As long as artists are buying into the eleitism and snobbery and "high concept" "low punchline" world of art world then the people are going to be laughing their asses off at them.

and unfortuantely cancellign school art programs.

Its time for artists to get real.

Much love and I appreciate what you are exploring here

12 August, 2006 11:13  
Anonymous Anonymous said...

I always look forward to your posts.
I used to think a la Wittgenstein that art was about revealing truths that science wasn't equipped to handle. I think it's important now to replace "truths", since that's such a loaded word, with "meaning." That's not the realm or purpose of pop culture, nor should it be.
The people who 'get' my paintings, as in wanting to entertain the long answer to How Are You/We Doing? seem to be early or pre-boomers, which may be evidence of the gist of Eric Larsen's gripe in his A Nation Gone Blind.

12 August, 2006 11:50  
Blogger Candy Minx said...

Oh um, Deborah...I added your blog to a link just now okay? and I kind of tidied up parts of my response here and posted it. I think yiou have many valuable concerns and just wanted to huighlight them at my blog too.


12 August, 2006 11:56  
Anonymous Cedric Caspesyan said...

I'm really not sure about the how are yous.

The more I think of it, the more I think what you mean is that pop is merely exists to entertain and you wish art remains a centre of research, of questioning.

The irony is that contemporary arts being overtly intellectual, it often serve to accuse any affect at sentimenlism that pop culture may provide. Contemporary arts doesn't like it if I cry listening to a Johnny Cash tune, while nothing proves me if Johnny wasn't truly sincere when he asked me how I feel through his songs.

I think what some of contemporary arts are claiming is a right back to explore simple fascinations and the struggles of everyday emotions, but I wonder if there is a point where self-consciousness pose an obstacle to that.

Kind of like not being able to express your emotions because you are always watching yourself expressing them?

I appreciate pop's self-indulgence on these matters.


Cedric Caspesyan

12 August, 2006 13:13  
Blogger Bill Gusky said...

Deborah -- great analysis, cuts right to the bone.

"...art is about breaking rules, not complicit participation in one of the most rule-bound cultural outlets going...the one place where everybody wanted the long, true answer to the "How are you?" question."

I think we agree that art is this place, but when you say 'art,' I think about the thoughts and actions surrounding art making, maybe to some extent art exhibiting particularly where those activities are nearly indistinguishable, and most art criticism.
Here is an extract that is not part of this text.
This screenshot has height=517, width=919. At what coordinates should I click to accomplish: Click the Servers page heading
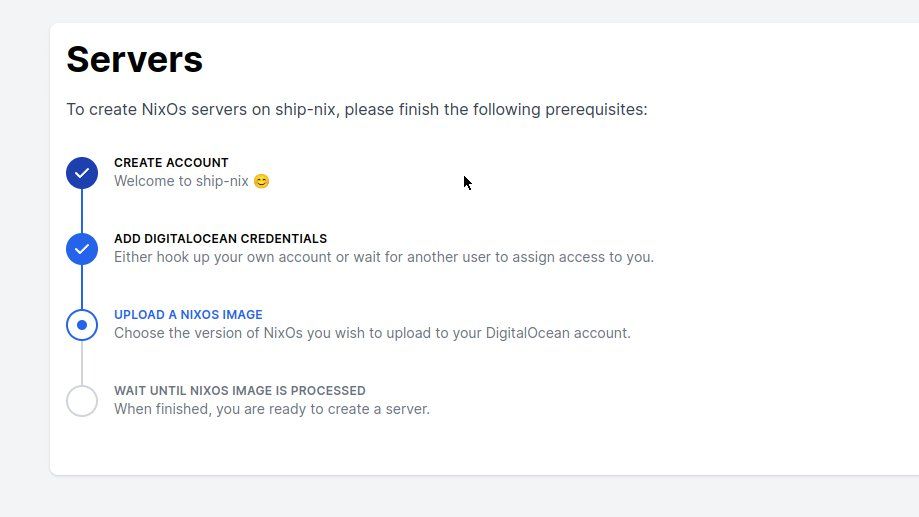click(134, 59)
I can't say that the 'art world' is this place, crammed as it is with people informed by the insincerity you cite from the culture at large, and driven as it is by marketing which is all about insincerity.
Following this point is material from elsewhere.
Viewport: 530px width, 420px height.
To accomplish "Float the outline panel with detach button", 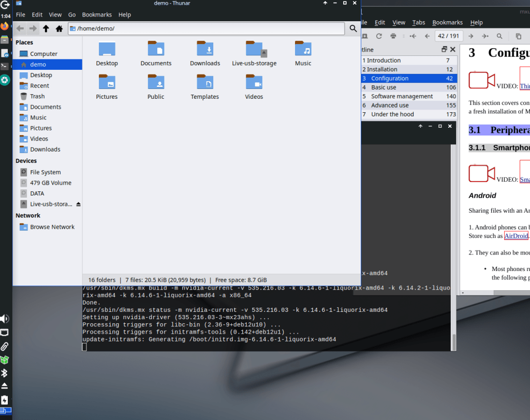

Sometimes I detest the exalted sort of atmosphere of the fine arts, but when I read your post it really drove home for me the importance of that separation between popular and fine arts. Maybe I just wish that more people could travel in between them.

14 August, 2006 18:04  
Blogger Lisa Hunter said...

The LA Times had an interesting -- and tangentially related -- article about film critics this week. One of the critics, under attack for dismissing popular movies like Pirates of the Caribbean, retorted, "We're not an applause meter." I love that line.